SOURCE DOCUMENT –
-.-.-

Passing self.method as closure / block

Hi,

I tried to find explicitly in Swift documentation the behaviour of the following syntax:

For example, after

class Client {

  func connect() {
      // ...
        let conn = NWConnection.init(to: endpoint, using: parameters)
        let queue = DispatchQueue.init(label: "client")
        conn.stateUpdateHandler = self.stateUpdateHandler
      // ...
  }

  func stateUpdateHandler(_ newState: NWConnection.State) {
     // ...
  }
}

I assume that the stateUpdateHandler setter will retain self in that situation.

Am I right ?

I guess in this case, if the code properly cleans up the networking connection on deinit, the code should be fine (probably, the client will never be deallocated before the NWConnection).

However, is it recommended to preferably use a wrapper closure for stateUpdateHandler that explicitly define self as weak ?

Imho this handler-architecture is a really, really terrible choice, exactly because of the issue you are concerned of: Inheritance might be a little bit old-fashioned, but it wouldn't cause retain cycles...

If you are brave, you might try unowned ;-) - or, if you have something like a disconnect-method, you can set all those handlers to nil when this is called.

Yes, it does capture self strongly.

I'd recommend you write it in the slightly longer form:

        conn.stateUpdateHandler = { self.stateUpdateHandler($0) }

Then you can add the correct [weak self] capture clause, if you need it, and it's clear to anyone who reads this code what you intend to happen.

-.-.-

EXTRACTED RECORDS –
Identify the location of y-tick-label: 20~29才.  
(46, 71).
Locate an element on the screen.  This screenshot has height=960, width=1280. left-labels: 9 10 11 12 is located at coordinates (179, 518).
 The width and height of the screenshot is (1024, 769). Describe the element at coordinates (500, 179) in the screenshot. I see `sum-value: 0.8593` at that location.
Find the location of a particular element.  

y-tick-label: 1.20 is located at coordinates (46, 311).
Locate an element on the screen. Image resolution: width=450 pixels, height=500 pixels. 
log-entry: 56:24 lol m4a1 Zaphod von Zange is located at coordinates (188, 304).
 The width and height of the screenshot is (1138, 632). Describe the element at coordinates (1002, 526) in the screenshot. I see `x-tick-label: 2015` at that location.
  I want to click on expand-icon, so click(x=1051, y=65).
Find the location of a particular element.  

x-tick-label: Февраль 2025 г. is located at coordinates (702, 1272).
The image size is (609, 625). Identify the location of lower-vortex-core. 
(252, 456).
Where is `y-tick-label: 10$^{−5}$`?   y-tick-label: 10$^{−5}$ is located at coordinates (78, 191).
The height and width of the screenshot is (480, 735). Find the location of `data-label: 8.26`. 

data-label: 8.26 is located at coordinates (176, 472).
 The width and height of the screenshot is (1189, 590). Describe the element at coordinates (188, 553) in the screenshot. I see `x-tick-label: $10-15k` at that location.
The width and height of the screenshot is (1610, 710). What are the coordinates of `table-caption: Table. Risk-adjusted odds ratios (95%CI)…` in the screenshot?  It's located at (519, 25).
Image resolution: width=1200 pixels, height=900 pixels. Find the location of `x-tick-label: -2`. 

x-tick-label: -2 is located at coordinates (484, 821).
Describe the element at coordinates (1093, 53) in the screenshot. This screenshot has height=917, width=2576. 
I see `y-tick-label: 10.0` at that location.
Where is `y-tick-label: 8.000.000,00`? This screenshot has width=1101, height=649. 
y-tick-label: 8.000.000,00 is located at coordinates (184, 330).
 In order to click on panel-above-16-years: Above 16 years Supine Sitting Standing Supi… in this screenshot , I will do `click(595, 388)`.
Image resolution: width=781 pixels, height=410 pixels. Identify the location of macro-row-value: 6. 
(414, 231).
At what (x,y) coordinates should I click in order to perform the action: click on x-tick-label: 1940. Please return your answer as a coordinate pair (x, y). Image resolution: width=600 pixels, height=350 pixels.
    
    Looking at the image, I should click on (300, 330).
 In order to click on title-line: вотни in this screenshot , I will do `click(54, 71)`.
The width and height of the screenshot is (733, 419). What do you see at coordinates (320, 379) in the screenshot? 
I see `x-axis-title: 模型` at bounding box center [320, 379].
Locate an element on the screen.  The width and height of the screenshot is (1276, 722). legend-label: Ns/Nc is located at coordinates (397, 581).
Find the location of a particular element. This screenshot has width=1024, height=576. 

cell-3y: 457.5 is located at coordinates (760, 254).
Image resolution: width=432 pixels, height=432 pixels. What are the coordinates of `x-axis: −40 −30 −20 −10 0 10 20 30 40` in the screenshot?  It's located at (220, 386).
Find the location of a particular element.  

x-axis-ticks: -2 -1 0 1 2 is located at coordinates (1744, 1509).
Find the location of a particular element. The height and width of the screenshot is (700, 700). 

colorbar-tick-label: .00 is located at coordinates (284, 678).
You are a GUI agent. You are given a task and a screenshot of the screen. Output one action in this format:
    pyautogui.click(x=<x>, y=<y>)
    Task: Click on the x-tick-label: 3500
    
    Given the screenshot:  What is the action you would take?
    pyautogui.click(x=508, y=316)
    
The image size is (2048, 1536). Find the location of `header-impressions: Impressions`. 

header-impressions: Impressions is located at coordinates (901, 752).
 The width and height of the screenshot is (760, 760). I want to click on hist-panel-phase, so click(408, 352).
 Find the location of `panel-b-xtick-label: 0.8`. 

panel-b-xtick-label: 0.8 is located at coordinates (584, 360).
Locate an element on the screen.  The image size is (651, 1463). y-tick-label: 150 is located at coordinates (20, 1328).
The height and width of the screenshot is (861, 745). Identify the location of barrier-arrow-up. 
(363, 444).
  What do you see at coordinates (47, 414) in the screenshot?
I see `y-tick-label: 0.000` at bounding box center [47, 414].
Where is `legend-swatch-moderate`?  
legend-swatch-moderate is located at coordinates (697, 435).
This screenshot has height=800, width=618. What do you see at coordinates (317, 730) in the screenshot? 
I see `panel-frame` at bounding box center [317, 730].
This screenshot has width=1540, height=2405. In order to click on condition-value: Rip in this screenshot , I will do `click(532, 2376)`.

-.-.-

USING THE INFORMATION –
a. In the thread on passing self.method as a closure, what label is given to the DispatchQueue?
b. Revise the stretch from "conn.stateUpdateHandler = self.stateUpdateHandler" through "before the NWConnection)." in the thread on passing self.method as a closure, replacing "deinit" with "teardown".

ANSWERS TO THIS EXERCISE –
a. "client"

b.
conn.stateUpdateHandler = self.stateUpdateHandler
      // ...
  }

  func stateUpdateHandler(_ newState: NWConnection.State) {
     // ...
  }
}

I assume that the stateUpdateHandler setter will retain self in that situation.

Am I right ?

I guess in this case, if the code properly cleans up the networking connection on teardown, the code should be fine (probably, the client will never be deallocated before the NWConnection).